Trust quietly lowers the cost of cooperation and allows things to move faster and more efficiently.
That is the compounding of trust.
And trust itself is built through the long-term accumulation of one’s commitments and character.
—
3. The Compounding of Brand — The Power of Long-Term Consistency
A brand—whether personal or institutional—is the accumulation of reputation, recognition, and perception over time.
As a brand gradually earns the trust of the market, a reinforcing cycle begins to form. Opportunities, attention, and collaborations start to gravitate toward it. Value is no longer created through isolated transactions, but through sustained accumulation.
The true power of a brand is not simply that more people know you.
It is that when people must make a choice, you are the first name that comes to mind.
When a brand begins to form, people are no longer merely purchasing your work, product, or service.
They are purchasing certainty.
This certainty emerges from long-term patterns of trust and recognition.
The same skill, without a brand, may simply be labor.
But under a strong brand, it can command a premium.
In essence, a brand is an amplifier of trust.

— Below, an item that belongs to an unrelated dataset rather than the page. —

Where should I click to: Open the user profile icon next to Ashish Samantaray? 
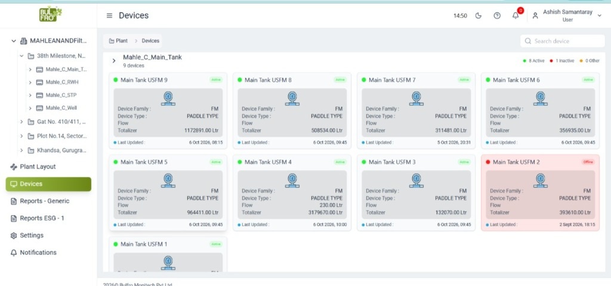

When skills and trust continue to accumulate over time, a brand gradually emerges. And once a brand is established, it in turn amplifies the value generated by those skills and that trust.
This creates a true compounding structure.
Yet there is another aspect of branding that is often overlooked:
risk.
When your name becomes a brand, every action becomes a form of bet.
One poor decision can consume years of accumulated trust.
One principled and courageous decision, on the other hand, can elevate the brand to an entirely new level.
For this reason, a brand is an asset that takes a long time to build, but can be damaged very quickly.
This is also why enduring brands place enormous importance on judgment and principles.
Because once a brand exists, the risk you carry is no longer just the risk of a single transaction—it is the risk of the entire compounding system.
And when skills, trust, and brand begin operating together, compounding truly starts to reveal its power.
—
In the end, you may notice something interesting.
Skills, trust, and brand may appear to be three separate things, but in reality they form a continuous compounding system—a flywheel.
Skills allow you to create value.
Trust makes others willing to work with you.
And brand becomes the amplifier of trust over time.
As skills accumulate, trust begins to form.
As trust is validated by time, it gradually crystallizes into brand.
And then one day, you may notice something unexpected:
Opportunities begin to seek you out.
You no longer need to prove yourself.
You simply need to choose.
Many people believe success comes from a dramatic turning point.
But in most cases, those moments that appear miraculous are simply the visible eruption of years of compounding.
The parable of the mustard seed already told us everything.
True power rarely begins as something large.
More often, it begins as something small—
and quietly expands through time.
Every correct judgment you make, every promise you keep, and every sincere collaboration with your partners is an accumulation of compound interest.
The real question is not:
How much do you have today?
The real question is:
Are the things you do every day creating compounding?